── EXCERPTED DATA

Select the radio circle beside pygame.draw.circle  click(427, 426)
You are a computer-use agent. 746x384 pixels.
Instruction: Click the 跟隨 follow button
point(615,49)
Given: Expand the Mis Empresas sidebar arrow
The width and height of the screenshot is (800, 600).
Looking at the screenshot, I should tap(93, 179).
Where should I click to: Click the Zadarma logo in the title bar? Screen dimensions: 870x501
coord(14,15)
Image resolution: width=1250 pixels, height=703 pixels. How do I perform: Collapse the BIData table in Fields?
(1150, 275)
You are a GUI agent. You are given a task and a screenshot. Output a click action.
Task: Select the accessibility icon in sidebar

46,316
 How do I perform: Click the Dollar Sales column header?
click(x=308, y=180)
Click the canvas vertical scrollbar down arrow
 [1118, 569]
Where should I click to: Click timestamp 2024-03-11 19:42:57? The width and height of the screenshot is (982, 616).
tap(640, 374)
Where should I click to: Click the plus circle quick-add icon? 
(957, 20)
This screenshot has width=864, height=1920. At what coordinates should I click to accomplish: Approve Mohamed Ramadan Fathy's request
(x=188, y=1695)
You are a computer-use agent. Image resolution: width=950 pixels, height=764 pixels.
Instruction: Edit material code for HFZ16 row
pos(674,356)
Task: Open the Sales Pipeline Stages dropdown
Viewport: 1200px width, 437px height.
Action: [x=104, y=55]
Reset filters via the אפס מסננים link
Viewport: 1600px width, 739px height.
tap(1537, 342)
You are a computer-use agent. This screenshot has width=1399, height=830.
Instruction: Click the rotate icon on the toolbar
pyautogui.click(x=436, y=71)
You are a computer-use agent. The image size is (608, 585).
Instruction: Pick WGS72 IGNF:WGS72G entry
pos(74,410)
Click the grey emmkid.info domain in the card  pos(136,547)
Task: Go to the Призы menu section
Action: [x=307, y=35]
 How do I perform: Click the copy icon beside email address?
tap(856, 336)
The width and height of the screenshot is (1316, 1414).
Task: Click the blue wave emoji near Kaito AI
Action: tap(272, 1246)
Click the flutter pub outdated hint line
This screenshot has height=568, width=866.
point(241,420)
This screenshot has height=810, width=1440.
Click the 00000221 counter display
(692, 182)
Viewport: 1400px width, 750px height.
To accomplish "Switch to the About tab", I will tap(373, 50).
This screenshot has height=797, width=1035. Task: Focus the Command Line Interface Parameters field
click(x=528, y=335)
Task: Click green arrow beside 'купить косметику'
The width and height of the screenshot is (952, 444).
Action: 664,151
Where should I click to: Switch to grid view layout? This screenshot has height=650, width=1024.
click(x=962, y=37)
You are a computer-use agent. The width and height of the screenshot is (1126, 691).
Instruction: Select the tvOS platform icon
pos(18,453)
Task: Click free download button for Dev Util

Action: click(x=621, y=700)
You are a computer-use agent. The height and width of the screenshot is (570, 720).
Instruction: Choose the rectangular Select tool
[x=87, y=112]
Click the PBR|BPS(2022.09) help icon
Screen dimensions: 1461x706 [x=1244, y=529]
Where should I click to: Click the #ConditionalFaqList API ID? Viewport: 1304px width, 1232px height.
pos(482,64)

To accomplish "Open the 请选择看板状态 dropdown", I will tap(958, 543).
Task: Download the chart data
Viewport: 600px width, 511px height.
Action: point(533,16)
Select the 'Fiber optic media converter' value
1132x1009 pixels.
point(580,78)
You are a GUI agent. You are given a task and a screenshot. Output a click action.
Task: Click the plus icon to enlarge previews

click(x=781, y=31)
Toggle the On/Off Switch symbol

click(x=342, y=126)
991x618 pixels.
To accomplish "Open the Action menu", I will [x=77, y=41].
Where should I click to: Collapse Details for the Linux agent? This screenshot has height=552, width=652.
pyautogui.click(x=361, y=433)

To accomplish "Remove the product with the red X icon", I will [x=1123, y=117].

────

ABOUT THIS EXERCISE: All records shown above are to be reproduced without any alteration.

FINISHED TASK:
Select the radio circle beside pygame.draw.circle  click(427, 426)
You are a computer-use agent. 746x384 pixels.
Instruction: Click the 跟隨 follow button
point(615,49)
Given: Expand the Mis Empresas sidebar arrow
The width and height of the screenshot is (800, 600).
Looking at the screenshot, I should tap(93, 179).
Where should I click to: Click the Zadarma logo in the title bar? Screen dimensions: 870x501
coord(14,15)
Image resolution: width=1250 pixels, height=703 pixels. How do I perform: Collapse the BIData table in Fields?
(1150, 275)
You are a GUI agent. You are given a task and a screenshot. Output a click action.
Task: Select the accessibility icon in sidebar

46,316
 How do I perform: Click the Dollar Sales column header?
click(x=308, y=180)
Click the canvas vertical scrollbar down arrow
 [1118, 569]
Where should I click to: Click timestamp 2024-03-11 19:42:57? The width and height of the screenshot is (982, 616).
tap(640, 374)
Where should I click to: Click the plus circle quick-add icon? 
(957, 20)
This screenshot has width=864, height=1920. At what coordinates should I click to accomplish: Approve Mohamed Ramadan Fathy's request
(x=188, y=1695)
You are a computer-use agent. Image resolution: width=950 pixels, height=764 pixels.
Instruction: Edit material code for HFZ16 row
pos(674,356)
Task: Open the Sales Pipeline Stages dropdown
Viewport: 1200px width, 437px height.
Action: [x=104, y=55]
Reset filters via the אפס מסננים link
Viewport: 1600px width, 739px height.
tap(1537, 342)
You are a computer-use agent. This screenshot has width=1399, height=830.
Instruction: Click the rotate icon on the toolbar
pyautogui.click(x=436, y=71)
You are a computer-use agent. The image size is (608, 585).
Instruction: Pick WGS72 IGNF:WGS72G entry
pos(74,410)
Click the grey emmkid.info domain in the card  pos(136,547)
Task: Go to the Призы menu section
Action: [x=307, y=35]
 How do I perform: Click the copy icon beside email address?
tap(856, 336)
The width and height of the screenshot is (1316, 1414).
Task: Click the blue wave emoji near Kaito AI
Action: tap(272, 1246)
Click the flutter pub outdated hint line
This screenshot has height=568, width=866.
point(241,420)
This screenshot has height=810, width=1440.
Click the 00000221 counter display
(692, 182)
Viewport: 1400px width, 750px height.
To accomplish "Switch to the About tab", I will tap(373, 50).
This screenshot has height=797, width=1035. Task: Focus the Command Line Interface Parameters field
click(x=528, y=335)
Task: Click green arrow beside 'купить косметику'
The width and height of the screenshot is (952, 444).
Action: 664,151
Where should I click to: Switch to grid view layout? This screenshot has height=650, width=1024.
click(x=962, y=37)
You are a computer-use agent. The width and height of the screenshot is (1126, 691).
Instruction: Select the tvOS platform icon
pos(18,453)
Task: Click free download button for Dev Util

Action: click(x=621, y=700)
You are a computer-use agent. The height and width of the screenshot is (570, 720).
Instruction: Choose the rectangular Select tool
[x=87, y=112]
Click the PBR|BPS(2022.09) help icon
Screen dimensions: 1461x706 [x=1244, y=529]
Where should I click to: Click the #ConditionalFaqList API ID? Viewport: 1304px width, 1232px height.
pos(482,64)

To accomplish "Open the 请选择看板状态 dropdown", I will tap(958, 543).
Task: Download the chart data
Viewport: 600px width, 511px height.
Action: point(533,16)
Select the 'Fiber optic media converter' value
1132x1009 pixels.
point(580,78)
You are a GUI agent. You are given a task and a screenshot. Output a click action.
Task: Click the plus icon to enlarge previews

click(x=781, y=31)
Toggle the On/Off Switch symbol

click(x=342, y=126)
991x618 pixels.
To accomplish "Open the Action menu", I will [x=77, y=41].
Where should I click to: Collapse Details for the Linux agent? This screenshot has height=552, width=652.
pyautogui.click(x=361, y=433)

To accomplish "Remove the product with the red X icon", I will [x=1123, y=117].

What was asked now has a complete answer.